Un premier merci à mes directeurs de mémoire Élène Tremblay et Dominic Arsenault. Par leurs encouragements et leurs exigences, ils m’ont permis d’atteindre une qualité de travail nécessaire à la bonne suite de ma réflexion.
Merci aussi au département d’histoire de l’art et d’études cinématographiques et à mes professeurs et collègues de classes. Tous ont contribué à rendre mon parcours académique des plus stimulants et respectueux. Je leur suis très reconnaissant d’avoir pu réfléchir en si bonne compagnie.

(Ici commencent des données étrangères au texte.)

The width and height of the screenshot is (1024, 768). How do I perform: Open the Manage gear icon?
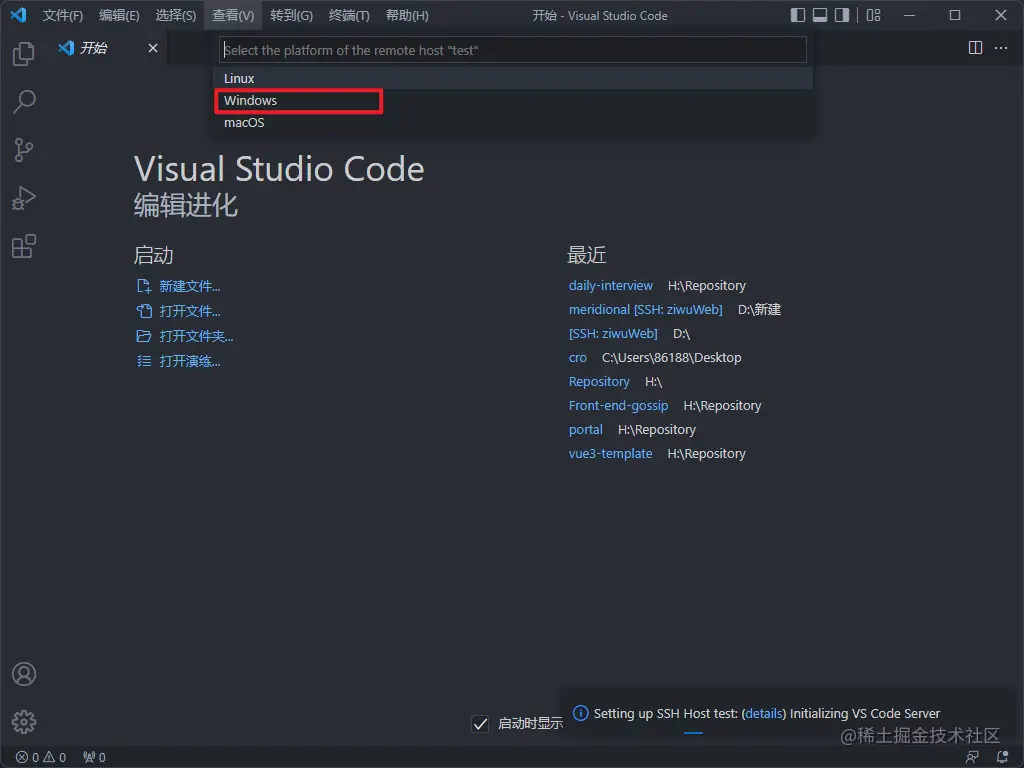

Un merci particulier pour mes collaborateurs du Banff Centre for the Arts et de Interval Research Corporation, et en particulier Michael Naimark et Rachel Strickland, avec lesquels j’ai pu expérimenter cette forme documentaire interactive il y a déjà plus de vingt ans. Ils m’ont permis d’initier une réflexion que je suis encore à poursuivre.
Merci à mes amis de Banff, Yellowknife, Vancouver, San Francisco, Los Angeles, Marseille, Paris, Iqaluit et Montréal avec lesquels j’ai travaillé et aussi souvent bien festoyé. Ils me sont précieux et je pense souvent à eux.
Merci à ma famille pour son amour et son soutien. J’ai été un frère et un fils souvent absent pendant de longues et fréquentes périodes de temps. Ils m’ont toujours appuyé dans la réalisation de mes projets.
Un immense merci à mon ami John Turkel, décédé alors que nous entreprenions la production du film Texan Eels on Wheels. C’est par son entremise que je me suis intéressé au sujet de mon projet interactif et c’est grâce à sa générosité si j’ai pu consacrer ces deux dernières années à mes études et terminer ma maîtrise.
Et finalement, un dernier merci à mon correcteur Pierre-Yves Marcoux, toujours efficace, minutieux et disponible. Et à Sébastien Lévesque, voisin de COOP, lecteur attentif et précis, pour ses remarques judicieuses de dernière minute.